• Review: I Know Your Kind by William Brewer

    Spencer Hupp

    10/2017

    Poet William Brewer’s first collection, I Know Your Kind, is set in Oceana, West Virginia, a little town so awash in prescription drug abuse that it’s been nicknamed “Oxyana.” Brewer is from there, and many of his poems deal with dramas of addiction, withdrawal, and overdose. It’d be easy for a poet to be pigeonholed by subject matter as readily sensationalized as this, but Brewer avoids melodrama in these earnest, confessional poems. The best ones aren’t about drugs so much as they use the processes of abuse as figures for the frequent failures and small triumphs of being human.
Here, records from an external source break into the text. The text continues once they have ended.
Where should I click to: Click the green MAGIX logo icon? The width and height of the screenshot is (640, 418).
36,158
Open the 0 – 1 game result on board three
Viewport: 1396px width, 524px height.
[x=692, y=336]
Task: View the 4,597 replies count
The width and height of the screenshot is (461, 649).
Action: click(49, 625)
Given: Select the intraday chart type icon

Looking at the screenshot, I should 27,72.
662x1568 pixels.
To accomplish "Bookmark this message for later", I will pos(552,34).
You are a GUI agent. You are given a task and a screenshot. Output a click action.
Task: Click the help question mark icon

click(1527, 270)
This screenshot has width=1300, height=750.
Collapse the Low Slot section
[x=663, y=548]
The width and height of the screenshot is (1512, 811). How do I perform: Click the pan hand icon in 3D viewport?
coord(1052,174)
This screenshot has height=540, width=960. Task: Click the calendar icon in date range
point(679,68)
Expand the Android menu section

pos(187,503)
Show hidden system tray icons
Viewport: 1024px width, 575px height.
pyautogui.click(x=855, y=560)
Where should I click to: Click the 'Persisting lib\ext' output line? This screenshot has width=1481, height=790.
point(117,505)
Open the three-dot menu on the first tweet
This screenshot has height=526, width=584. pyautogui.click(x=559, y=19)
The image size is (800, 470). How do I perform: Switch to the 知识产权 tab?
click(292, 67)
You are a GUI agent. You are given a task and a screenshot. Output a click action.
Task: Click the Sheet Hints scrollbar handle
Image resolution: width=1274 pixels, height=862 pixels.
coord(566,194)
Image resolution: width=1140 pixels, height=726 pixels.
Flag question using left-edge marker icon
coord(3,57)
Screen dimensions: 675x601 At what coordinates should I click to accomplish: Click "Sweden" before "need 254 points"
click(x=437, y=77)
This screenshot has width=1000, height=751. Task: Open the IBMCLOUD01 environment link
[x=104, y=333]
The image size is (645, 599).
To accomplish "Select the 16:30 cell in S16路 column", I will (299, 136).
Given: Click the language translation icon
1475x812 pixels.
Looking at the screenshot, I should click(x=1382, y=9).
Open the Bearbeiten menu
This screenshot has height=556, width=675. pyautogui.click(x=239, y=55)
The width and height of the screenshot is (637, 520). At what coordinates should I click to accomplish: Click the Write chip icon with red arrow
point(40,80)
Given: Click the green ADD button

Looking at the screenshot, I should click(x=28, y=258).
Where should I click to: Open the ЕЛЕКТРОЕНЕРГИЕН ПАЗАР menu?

    The collection is a mixed bag. Brewer’s enthusiasm for abstract images sometimes gets the better of him. “Origin of Silence” opens with a description of a “woodpile / trembling like a calendar of spirit.” The metaphor misses its mark: what exactly is a trembling woodpile? Woodpiles are as inert as they come. More baffling is that “calendar of spirit.” How could it tremble? The fumble is saved two lines later, though, by a powerful description of Appalachia in winter: “snuff-stained pastures, snow-woven dirt.” This second image is both comprehensible and musical. Brewer’s trouble with figurative language may be that it comes too easily. It can sometimes seem like he’s showing off. Thankfully, the good buttresses the bad. For every “steam engine of dementia” (“Sundowning”) and “memory of childhood / equated to a bomb” (“Icarus in Oxyana”) there are such strong images as “the absence of flesh / begetting the absence of light” (“Clean Days in Oxyana”), and “Times my simple son will shake me to / syringe still hanging like a feather from my arm” (“Daedalus in Oxyana”). These images—light, flesh, feathers, wings—come close to, but never fully achieve, cliché. They work best when they flirt with received tropes. In conflating a syringe with a feather, Brewer puts himself in contact with a long list of poets who’ve made addicts into angels. Sidestepping the grandiosity of previous addict-poets like Allen Ginsberg and his contemporaries, Brewer employs a subdued, realistic pathos. This poet is not one for hysterics. Other beatific imagery appears throughout the collection, again with mixed results. “Detox Psalm” falls short because it describes a prayer, while “Overdose Psalm” succeeds because it describes the illumination prayer brings: “. . . the column / of light breaking through the black woods / only a reminder of what once resisted it.” Brewer manages great lines even in weaker poems: “I knew the good news, that home / is an ancient American word / for theater,” for instance, from “The Good News.” There’s also a masterful five-poem run near the end of the collection, from “Letter in Response to a Letter From My Son” to “Explanation of Matter in Oxyana,” that would work even better as a long poem in five sections.

    The book’s most enchanting poem is “Withdrawal Dream on the Cape.” Here it is in full:

    It was the end of an era unharmed
    The north sky still smelled heavy of slate
    before they cauterized the fens the farms
    at oyster bars we’d vaunt our weight
    quit selling fountains none could afford
    to keep their yachts named Emerald Vermillion
    ghosts named for colors littered the seaboard
    the tide came in each flag became a noose
    I used to wash my apples in apple juice

    I’m not sure what this poem means. It is, after all, a “dream,” and even Freud was willing to concede that some dreams don’t mean anything. Perhaps this poem hints rather than means. It is in part a vision of an impossible past in an impossible place; I don’t know of any capes in West Virginia, unless Oceana counts as a coastline, scattered with the wreckage of addiction. As dream logic dictates, the poem’s images are false and automatic, pulled from the disparate half-memories of a mind scrambled by drug abuse. Because its speaker is dreaming, the nostalgia evoked by the poem feels unsought, as if drifted upon unconsciously. This allows Brewer to reflect on memory without overindulging in sentiment. The poem is also a technical marvel, matching long vowel sounds to soft consonants, enacting the sound of waves, or the wavy delirium of opioid withdrawal. The poem’s close rhymes subvert the pattern of speech we associate with lullabies and nursery rhymes, repurposing it as an addict’s fever dream. Brewer’s rhyming “noose” with “juice” also reveals a caustic irony that many poets eschew in the interest of “sincerity.” This line of thinking is dangerous; if sharp language is insincere then poetry has been damned since Homer. I applaud Brewer for his opposition to such notions. He has a bite, and the language to make it lethal.

    Spencer Hupp is a poet and critic from Little Rock, Arkansas. He currently lives in Baltimore and serves as a fellow in the Alexander Grass Humanities Institute at Johns Hopkins University, where he took his MFA in 2022. Hupp was an assistant editor at the Sewanee Review from 2017 to 2020.